Roberto Calasso par Carlo Ginzburg (en-attendant-nadeau.fr)

Publié le par Université de Lausanne

Roberto Calasso par Carlo Ginzburg
En ligne sur laviedesidees.fr le 20 octobre 2021
(trad. de l'italien par Martin Rueff)

Roberto Calasso, mort cet été, laisse une œuvre centrale pour la littérature et l’édition italiennes. Carlo Ginzburg, qui publia la plupart de ses livres dans sa maison d’édition, Adelphi, lui rend hommage dans un texte inédit en français.

J’ai connu Roberto Calasso à la fin des années 1950 (nous avions à peu près le même âge). Nous nous sommes rencontrés quelques fois ; et puis nos vies ont pris des chemins différents. Trente ans plus tard, à la fin des années 1980, Calasso m’a cherché. Il était devenu entre-temps un éditeur et un écrivain célèbre. Il avait su que j’étais sur le point d’achever un livre sur la sorcellerie et il me dit alors qu’il voulait le publier. Devant son insistance, j’hésitai ; je finis par lui écrire que j’allais publier le livre (Storia notturna. Una decifrazione del sabbaLe sabbat des sorcières) chez celui qui était depuis longtemps mon éditeur : Einaudi. Calasso comprit.

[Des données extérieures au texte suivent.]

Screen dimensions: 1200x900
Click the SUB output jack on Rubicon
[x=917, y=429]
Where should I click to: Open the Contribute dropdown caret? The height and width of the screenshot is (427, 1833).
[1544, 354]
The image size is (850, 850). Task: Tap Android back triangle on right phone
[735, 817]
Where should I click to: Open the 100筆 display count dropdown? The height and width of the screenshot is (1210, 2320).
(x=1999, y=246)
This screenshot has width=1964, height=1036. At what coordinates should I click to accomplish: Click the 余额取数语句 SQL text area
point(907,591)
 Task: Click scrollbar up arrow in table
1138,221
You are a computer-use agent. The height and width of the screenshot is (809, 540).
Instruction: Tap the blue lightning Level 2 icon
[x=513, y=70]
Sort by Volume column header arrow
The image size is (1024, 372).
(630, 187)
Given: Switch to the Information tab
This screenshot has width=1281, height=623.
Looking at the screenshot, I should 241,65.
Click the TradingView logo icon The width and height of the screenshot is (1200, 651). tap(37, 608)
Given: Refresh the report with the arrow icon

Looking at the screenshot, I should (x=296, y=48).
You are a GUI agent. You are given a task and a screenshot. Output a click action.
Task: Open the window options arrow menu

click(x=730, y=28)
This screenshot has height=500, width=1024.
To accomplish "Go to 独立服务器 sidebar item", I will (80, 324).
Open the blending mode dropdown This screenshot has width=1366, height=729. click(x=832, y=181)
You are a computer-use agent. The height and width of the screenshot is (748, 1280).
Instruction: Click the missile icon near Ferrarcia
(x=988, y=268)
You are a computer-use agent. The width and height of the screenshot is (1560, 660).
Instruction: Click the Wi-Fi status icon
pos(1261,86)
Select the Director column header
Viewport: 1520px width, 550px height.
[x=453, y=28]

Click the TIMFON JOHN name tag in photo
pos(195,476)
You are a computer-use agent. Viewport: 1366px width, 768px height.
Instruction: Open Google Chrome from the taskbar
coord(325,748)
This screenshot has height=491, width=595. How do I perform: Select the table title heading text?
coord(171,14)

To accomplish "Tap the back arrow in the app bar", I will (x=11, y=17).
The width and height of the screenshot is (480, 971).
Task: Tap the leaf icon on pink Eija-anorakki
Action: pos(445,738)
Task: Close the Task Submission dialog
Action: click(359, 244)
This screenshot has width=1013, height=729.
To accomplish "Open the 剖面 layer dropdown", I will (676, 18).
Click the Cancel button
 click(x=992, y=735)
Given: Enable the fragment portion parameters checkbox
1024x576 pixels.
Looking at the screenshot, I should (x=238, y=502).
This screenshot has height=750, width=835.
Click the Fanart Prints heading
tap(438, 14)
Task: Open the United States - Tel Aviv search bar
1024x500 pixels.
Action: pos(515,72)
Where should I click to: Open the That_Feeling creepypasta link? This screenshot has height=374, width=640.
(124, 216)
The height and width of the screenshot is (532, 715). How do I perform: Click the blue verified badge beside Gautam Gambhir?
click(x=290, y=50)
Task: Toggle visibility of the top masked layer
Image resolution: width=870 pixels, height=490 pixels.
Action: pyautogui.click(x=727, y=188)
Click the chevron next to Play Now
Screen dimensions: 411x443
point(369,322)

Vingt-cinq ans plus tard, ce fut mon tour de chercher Calasso. Je m’assis face à lui dans son bureau et je lui dis : « Nous nous sommes rarement vus ; nous avons des positions complètement différentes sur des questions parfois décisives ; mais il y a une chose dont je suis certain, c’est que nous nous comprenons en un clin d’œil ». Je lui demandai alors de publier mes livres, et il accepta. Un rapport d’une grande intensité est né, nourri de la diversité que je viens d’évoquer et d’une gamme très vaste d’intérêts partagés. Ce qui nous rapprochait était sans doute l’élan qui nous poussait l’un et l’autre à analyser des phénomènes irrationnels : une catégorie assez large qui pouvait inclure aussi bien le mythe que la sorcellerie. Mais la proposition, formulée au commencement de mes recherches, d’étudier des phénomènes irrationnels « dans une perspective rationnelle, mais non rationaliste » a dû paraître inacceptable à Roberto Calassso, excessivement rationaliste et peut-être même naïvement rationaliste. Je dis « a dû paraître » parce que nous n’avons jamais évoqué cette divergence de fond. Il régnait, dans notre rapport, une entente tacite, qu’accompagnait le travail extraordinaire de ses collaboratrices et de ses collaborateurs : un travail qui m’a permis de publier chez Adelphi des livres neufs et des livres moins neufs suivis de réflexions rétrospectives.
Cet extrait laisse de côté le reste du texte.